If your child does need surgery, she will be put to sleep for the operation. After the operation, she will be given pain medicine and should begin treatments with Premarin cream and sitz baths again.

Stopping urethral prolapse from happening again

Sometimes, urethral prolapse happens again after treatment. Sometimes the urethral prolapse re-occurs when a child coughs or strains while going to the bathroom.

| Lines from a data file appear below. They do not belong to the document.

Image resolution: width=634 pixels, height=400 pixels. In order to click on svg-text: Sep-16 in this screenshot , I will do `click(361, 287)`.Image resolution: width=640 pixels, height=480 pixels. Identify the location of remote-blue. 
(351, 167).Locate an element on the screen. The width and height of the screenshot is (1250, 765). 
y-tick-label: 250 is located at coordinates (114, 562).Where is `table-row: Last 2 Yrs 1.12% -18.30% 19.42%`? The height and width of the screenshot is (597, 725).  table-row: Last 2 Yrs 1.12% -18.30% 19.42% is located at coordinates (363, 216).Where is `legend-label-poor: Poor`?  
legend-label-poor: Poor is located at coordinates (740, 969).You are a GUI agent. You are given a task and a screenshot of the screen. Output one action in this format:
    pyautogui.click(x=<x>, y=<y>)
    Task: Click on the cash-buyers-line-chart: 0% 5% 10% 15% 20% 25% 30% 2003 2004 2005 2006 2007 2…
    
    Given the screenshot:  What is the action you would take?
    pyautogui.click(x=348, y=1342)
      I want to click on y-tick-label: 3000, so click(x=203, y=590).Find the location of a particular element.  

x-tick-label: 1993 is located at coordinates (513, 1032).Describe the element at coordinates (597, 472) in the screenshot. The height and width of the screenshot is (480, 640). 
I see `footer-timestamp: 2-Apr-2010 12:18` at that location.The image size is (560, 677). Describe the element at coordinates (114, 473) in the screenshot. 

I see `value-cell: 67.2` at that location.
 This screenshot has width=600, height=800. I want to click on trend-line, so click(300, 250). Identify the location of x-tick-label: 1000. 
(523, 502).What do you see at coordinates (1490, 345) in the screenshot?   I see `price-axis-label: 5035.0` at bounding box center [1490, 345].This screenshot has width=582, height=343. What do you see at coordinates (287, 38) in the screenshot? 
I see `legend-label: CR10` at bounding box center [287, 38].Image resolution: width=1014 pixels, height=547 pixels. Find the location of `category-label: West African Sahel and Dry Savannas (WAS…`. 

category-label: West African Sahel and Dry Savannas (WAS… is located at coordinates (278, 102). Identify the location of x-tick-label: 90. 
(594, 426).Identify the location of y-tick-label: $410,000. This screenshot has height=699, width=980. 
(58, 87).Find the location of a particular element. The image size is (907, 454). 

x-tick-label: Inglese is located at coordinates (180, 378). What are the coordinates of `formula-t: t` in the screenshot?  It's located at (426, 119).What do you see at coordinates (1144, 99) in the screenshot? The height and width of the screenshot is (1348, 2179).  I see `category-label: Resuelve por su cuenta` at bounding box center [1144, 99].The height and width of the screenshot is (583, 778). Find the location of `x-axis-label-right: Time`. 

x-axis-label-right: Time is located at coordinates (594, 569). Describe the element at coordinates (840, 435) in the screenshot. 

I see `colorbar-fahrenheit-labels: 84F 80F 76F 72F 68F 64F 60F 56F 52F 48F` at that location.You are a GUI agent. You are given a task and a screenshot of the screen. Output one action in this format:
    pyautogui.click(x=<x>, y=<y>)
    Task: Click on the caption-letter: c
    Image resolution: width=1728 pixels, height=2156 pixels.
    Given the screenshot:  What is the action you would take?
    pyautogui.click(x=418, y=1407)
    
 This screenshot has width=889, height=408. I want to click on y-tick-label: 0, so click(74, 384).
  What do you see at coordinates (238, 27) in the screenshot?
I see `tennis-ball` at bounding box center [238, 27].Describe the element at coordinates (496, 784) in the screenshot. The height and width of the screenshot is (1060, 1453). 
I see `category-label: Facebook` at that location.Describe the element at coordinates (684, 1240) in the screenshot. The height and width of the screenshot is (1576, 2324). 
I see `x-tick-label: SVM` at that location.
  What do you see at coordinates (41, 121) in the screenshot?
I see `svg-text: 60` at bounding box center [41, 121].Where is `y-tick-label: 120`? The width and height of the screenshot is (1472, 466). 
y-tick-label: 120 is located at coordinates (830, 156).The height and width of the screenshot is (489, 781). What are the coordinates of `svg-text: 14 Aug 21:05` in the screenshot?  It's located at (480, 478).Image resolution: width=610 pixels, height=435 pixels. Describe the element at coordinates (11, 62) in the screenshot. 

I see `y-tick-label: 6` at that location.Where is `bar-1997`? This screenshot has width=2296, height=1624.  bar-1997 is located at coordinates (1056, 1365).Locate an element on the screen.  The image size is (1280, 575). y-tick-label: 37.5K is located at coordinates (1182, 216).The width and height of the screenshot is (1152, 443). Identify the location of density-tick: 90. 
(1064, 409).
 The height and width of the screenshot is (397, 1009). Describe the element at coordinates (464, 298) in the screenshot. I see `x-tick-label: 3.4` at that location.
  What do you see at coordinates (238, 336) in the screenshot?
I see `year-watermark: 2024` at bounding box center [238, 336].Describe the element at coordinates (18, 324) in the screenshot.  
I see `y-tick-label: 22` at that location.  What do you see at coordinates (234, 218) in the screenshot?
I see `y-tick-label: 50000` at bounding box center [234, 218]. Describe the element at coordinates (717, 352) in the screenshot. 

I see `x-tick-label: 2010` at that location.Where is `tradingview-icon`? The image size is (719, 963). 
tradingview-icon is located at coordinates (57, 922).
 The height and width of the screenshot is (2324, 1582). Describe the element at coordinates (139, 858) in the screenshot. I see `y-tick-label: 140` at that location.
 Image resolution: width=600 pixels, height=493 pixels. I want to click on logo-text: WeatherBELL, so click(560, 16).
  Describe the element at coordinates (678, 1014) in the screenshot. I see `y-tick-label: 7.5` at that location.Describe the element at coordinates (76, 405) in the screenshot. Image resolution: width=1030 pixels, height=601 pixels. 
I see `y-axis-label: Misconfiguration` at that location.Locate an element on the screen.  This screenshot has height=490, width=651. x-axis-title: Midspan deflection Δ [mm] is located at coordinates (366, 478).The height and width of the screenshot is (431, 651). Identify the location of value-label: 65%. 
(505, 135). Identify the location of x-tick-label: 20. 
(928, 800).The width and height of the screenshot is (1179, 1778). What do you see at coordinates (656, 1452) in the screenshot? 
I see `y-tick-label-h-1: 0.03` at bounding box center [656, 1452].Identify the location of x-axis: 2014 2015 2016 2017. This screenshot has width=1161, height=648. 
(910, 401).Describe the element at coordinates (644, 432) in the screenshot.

Here are some things you and your daughter can do to stop urethral prolapse from happening again:

  • If your daughter is coughing a lot, talk to your doctor or pharmacist about giving her cough syrup.
  • Have your daughter drink lots of fluids and eat foods with lots of fibre. This will help prevent constipation, which can lead to straining while going to the bathroom. If your child becomes constipated, give her prune juice or talk to your doctor or pharmacist about other medicines to prevent constipation.
  • Avoid strong deodorant soaps and bubble baths.
  • Put a barrier cream such as petroleum jelly (Vaseline) or zinc oxide on the area to keep it moist between uses of the Premarin cream.
  • Have your daughter pat dry instead of wipe dry after using the bathroom.

Key points

  • Urethral prolapse usually happens to school-aged girls.
  • Often the condition is not painful, but the swelling can cause discomfort.
  • Urethral prolapse is treated with creams and baths. Sometimes surgery is needed.
  • Urethral prolapse can happen again, even after treatment.